» Try it:
Report each line of the records below that uses the word "will".

:: Provided data

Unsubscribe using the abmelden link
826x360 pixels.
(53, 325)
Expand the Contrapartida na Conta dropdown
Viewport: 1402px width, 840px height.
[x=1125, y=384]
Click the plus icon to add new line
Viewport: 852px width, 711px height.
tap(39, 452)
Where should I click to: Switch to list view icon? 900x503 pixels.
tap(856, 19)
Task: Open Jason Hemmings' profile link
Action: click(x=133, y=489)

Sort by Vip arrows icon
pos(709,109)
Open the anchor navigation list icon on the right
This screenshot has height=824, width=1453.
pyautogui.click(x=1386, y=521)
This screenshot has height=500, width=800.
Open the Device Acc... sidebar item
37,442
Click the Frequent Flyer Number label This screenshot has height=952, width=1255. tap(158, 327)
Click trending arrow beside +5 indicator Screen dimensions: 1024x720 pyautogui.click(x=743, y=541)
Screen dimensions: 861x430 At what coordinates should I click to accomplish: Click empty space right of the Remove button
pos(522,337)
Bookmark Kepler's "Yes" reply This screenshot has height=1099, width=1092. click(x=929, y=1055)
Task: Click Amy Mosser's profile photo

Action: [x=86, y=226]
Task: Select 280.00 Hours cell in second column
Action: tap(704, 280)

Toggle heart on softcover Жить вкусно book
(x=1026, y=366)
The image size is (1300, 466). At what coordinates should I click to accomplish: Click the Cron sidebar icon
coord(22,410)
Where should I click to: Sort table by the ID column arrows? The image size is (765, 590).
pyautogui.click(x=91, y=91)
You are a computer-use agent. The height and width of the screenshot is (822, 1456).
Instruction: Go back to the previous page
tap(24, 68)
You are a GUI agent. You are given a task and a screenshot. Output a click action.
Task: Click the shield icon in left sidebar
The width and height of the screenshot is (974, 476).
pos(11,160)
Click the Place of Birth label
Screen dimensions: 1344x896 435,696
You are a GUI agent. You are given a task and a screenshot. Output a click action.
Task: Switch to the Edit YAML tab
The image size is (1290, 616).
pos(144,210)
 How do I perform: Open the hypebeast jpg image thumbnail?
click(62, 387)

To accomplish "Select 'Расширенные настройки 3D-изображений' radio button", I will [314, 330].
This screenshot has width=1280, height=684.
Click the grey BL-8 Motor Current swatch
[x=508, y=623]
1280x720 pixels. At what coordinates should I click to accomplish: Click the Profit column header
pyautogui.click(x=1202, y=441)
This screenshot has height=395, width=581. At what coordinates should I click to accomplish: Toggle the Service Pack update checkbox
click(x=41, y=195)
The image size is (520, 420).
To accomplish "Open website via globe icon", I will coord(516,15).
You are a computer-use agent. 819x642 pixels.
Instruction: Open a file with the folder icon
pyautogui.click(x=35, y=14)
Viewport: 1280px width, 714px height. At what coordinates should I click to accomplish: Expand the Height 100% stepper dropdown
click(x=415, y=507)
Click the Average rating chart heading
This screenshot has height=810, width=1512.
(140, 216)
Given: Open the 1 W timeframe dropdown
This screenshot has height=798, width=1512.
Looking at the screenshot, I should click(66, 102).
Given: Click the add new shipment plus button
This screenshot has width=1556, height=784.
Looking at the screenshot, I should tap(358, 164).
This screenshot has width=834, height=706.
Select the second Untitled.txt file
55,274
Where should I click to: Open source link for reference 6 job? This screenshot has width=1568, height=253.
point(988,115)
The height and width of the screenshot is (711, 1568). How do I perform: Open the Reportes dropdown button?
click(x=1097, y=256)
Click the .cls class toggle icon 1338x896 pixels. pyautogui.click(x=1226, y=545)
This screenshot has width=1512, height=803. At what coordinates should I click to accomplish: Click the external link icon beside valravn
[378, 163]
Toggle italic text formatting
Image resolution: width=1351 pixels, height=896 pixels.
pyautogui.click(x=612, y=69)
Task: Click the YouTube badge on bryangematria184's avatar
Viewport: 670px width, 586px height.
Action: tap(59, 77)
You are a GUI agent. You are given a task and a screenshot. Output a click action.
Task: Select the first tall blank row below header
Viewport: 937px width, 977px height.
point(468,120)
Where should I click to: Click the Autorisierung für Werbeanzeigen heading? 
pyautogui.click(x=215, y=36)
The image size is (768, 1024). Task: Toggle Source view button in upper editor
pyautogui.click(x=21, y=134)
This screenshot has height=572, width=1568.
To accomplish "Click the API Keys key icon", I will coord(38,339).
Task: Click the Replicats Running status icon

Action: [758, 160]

::::

» Result for this exercise:
To accomplish "Select 'Расширенные настройки 3D-изображений' radio button", I will [314, 330].
To accomplish "Open website via globe icon", I will coord(516,15).
To accomplish "Click the API Keys key icon", I will coord(38,339).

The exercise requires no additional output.